Wednesday, March 29, 2006

Birds on a shovel

I ought to keep a list of pastoral duties which are not taught in seminary but part of pastoral life. It sounds cliché, but it probably is something I ought to do.
As I sat in my office today pondering some important exegetical point, off in my own world, there was a knock at the door from the manager of the nursery school in our building, alerting me that there was a dead bird outside. Apparently, the little bird had flown straight into the clear glass front door of our church and laid quite dead on the ground nearby. “Since you are the leader of the church,” she gently joked, “we nursery school teachers elected you to take care of it.”
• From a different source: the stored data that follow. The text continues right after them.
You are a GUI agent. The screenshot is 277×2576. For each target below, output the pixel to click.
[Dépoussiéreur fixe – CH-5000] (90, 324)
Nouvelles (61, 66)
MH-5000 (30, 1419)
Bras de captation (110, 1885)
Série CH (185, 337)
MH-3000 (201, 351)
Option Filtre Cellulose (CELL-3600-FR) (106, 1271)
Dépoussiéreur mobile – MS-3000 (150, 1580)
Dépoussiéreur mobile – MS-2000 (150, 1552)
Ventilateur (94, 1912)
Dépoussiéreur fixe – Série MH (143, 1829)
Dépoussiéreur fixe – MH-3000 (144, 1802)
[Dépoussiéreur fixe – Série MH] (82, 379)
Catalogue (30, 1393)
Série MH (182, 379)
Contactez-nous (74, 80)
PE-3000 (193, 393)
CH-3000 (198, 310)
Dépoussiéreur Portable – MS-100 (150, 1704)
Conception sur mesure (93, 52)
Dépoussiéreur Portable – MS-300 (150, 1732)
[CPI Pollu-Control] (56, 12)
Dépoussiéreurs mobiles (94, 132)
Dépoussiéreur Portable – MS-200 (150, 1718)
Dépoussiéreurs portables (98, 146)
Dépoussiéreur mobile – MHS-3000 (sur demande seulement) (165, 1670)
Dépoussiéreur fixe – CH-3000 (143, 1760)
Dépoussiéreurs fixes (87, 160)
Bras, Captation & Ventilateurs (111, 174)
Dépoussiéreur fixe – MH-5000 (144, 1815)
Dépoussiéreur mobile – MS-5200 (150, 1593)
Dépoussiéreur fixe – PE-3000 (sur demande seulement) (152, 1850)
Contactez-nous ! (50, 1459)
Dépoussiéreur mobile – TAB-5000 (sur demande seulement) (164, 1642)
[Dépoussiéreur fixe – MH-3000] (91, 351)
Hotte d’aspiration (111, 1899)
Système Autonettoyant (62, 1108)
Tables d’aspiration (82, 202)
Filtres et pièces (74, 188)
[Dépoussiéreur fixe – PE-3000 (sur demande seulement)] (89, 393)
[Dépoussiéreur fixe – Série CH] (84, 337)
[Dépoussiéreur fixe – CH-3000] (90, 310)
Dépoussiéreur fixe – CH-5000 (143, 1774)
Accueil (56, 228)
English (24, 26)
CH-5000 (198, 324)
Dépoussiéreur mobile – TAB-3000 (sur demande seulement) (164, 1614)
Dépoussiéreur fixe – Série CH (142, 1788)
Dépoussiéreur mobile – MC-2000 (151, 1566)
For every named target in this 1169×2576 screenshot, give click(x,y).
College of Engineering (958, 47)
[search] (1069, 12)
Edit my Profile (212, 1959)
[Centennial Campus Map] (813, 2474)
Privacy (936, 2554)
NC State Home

And so I did. I grabbed the nearest shovel and scooped the bird up and began to walk toward the ditch at the back of the property. On my way, though, something gray and vaguely phosphorescent caught my eye, and there was another dead bird, this one bigger, I guess a turtledove. I picked the second bird up, loaded him on the shovel, and off the three of us went for what was not the most graceful funeral I have ever done. Holding the birds out to my side as far as I could, careful not to make eye contact (not that the birds would have looked back), we soon arrived at the ditch, and I hurled the two birds, one little and one big, half-way out.
Th-thud.
Those were two ugly thuds. Two birds that days before would have skittishly flown away if someone had so much as approached them, now were thrown and just smacked the ground with a thud.
It struck me that one day, I too will make a thud if someone should throw me into a ditch. Not that I hope someone treats my body that way, but I suppose I won’t know the difference anyway.
Death is a mysterious thing; and it takes much faith to hear a thud and to still believe there is more than we can see, more life than we can know here.